Liverpool City Council’s cabinet member for climate emergency, transport and environment has said that a protected cycle lane installed on the city’s West Derby Road will be removed, saying it was installed with no consultation and has caused motor traffic congestion, resulting in a leading cycling campaign group questioning the council’s commitment to tackling climate change.
The lane, connecting Liverpool’s eastern corridor to the city centre, was put in place by the Labour-run council in May last year in response to transport secretary Grant Shapps’ appeal to local authorities to provide more space to cyclists and pedestrians due to the coronavirus pandemic.
The city council said at the time that it planned to open seven such routes, covering a total of 100 kilometres, and invited people to provide comments and feedback via the Liveable Streets Liverpool website.

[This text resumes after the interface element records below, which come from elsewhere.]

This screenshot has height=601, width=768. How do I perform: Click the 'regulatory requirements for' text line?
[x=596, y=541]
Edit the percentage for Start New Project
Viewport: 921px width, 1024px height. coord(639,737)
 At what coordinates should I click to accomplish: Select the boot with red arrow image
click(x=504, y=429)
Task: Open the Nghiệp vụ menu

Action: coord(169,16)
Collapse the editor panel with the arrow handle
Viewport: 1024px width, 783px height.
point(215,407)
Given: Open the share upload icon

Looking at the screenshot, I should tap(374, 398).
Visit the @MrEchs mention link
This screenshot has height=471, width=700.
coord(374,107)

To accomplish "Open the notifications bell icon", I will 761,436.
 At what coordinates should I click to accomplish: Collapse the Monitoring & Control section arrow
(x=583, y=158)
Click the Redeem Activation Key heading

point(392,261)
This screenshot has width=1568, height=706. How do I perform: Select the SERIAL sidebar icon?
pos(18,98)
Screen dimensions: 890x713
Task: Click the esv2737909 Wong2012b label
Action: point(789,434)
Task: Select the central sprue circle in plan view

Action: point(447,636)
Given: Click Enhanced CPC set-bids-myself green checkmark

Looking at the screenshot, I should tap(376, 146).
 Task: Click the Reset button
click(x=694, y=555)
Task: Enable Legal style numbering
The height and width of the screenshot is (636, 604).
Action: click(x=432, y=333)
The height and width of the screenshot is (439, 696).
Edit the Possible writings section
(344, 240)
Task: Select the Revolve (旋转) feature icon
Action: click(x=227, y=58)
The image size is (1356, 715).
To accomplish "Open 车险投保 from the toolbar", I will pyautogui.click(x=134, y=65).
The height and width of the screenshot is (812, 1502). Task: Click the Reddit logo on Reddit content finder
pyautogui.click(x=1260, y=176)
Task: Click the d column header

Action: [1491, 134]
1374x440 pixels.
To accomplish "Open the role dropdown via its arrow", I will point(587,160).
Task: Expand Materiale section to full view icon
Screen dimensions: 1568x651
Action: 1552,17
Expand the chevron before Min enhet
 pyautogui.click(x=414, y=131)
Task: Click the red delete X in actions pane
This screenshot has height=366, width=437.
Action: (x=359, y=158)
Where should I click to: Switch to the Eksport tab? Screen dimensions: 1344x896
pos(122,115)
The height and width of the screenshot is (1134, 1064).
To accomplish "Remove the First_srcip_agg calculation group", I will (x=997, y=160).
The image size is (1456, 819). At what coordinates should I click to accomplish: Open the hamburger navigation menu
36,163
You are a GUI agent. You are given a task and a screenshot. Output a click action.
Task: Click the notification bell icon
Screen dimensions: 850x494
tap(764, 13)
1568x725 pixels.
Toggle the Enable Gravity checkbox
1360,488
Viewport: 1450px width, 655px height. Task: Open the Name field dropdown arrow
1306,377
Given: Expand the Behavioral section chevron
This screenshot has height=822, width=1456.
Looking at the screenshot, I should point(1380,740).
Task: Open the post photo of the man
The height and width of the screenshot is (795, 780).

But in a statement published today on the council’s Liverpool Express website, Councillor Daniel Barrington said: “I’ve had a number of concerns since the pop-up cycle lane on West Derby Road was first introduced. It was brought in without consultation with local residents, businesses and councillors. It has caused major congestion and has disadvantaged bus users along this route.
“When I became cabinet member for climate change, transport and environment, I ordered a review to take place on the pop-up cycle lane infrastructure, with the aim of finding a way to create cycling provision, while retaining two lanes of traffic,” he continued. “I have always said if that was not possible, then I would remove the cycle lane in both directions.
“That review has not concluded, but with the opening up of the sinkhole on Prescot Road last Friday night, a decision has had to be made now. I have decided that the inbound cycle lane – heading towards the city centre – will be removed.”
“We will still look at alternative routes for cycling, but please rest assured, that I will not agree to a cycle lane being reintroduced on West Derby Road that prohibits two lanes of traffic,” he added.
“In particular, I want us to look at Cycle Route 5 which goes through Newsham Park and what improvements could be made there.”
A number of councils have removed segregated cycleways introduced last year with the help of funding from the Department for Transport in response to the coronavirus pandemic.
Those include the Royal Borough of Kensington and Chelsea (RBKC), which took out lanes on each side of Kensington High Street less than two months after they had been introduced, and South Gloucestershire, which removed a cycle lane in Filton just days after it had been put in place, in response to complaints from motorists.
As we reported at the weekend applications for judicial review of the termination of two specific schemes – the one in RBKC mentioned above, and the Keyhole Bridge in Poole, which had been temporarily closed to motor traffic – are pending, and the charity Cycling UK has appealed against the rejection in May of an application for a judicial review of a scheme on the A270 at Shoreham-by-Sea in West Sussex.
> Department for Transport say councils must give walking and cycling schemes time
Meanwhile, minister of state for transport Chris Heaton-Harris has said that the government is revising statutory guidance to local transport authorities “which will make clear that they should always leave cycling and walking schemes in place for long enough for their impacts to be properly assessed.”
Adam Tranter, founder of the campaign group #BikeIsBest, which brings together leading cycling brands, retailers and organisations, said the removal of cycle routes by councils shortly after they have been introduced was “deeply worrying.”
He said: “There is no getting away from the fact that if we’re going to get more people cycling to help tackle the climate emergency then we will need to reallocate road space from motor traffic.
“It is deeply worrying that, in some local areas, political leaders do not even have the will to keep in new cycle routes.
“If they can’t achieve this then we need to ask ourselves if it’s realistic for those leaders to be able to handle the enormity of the climate crisis,” he added.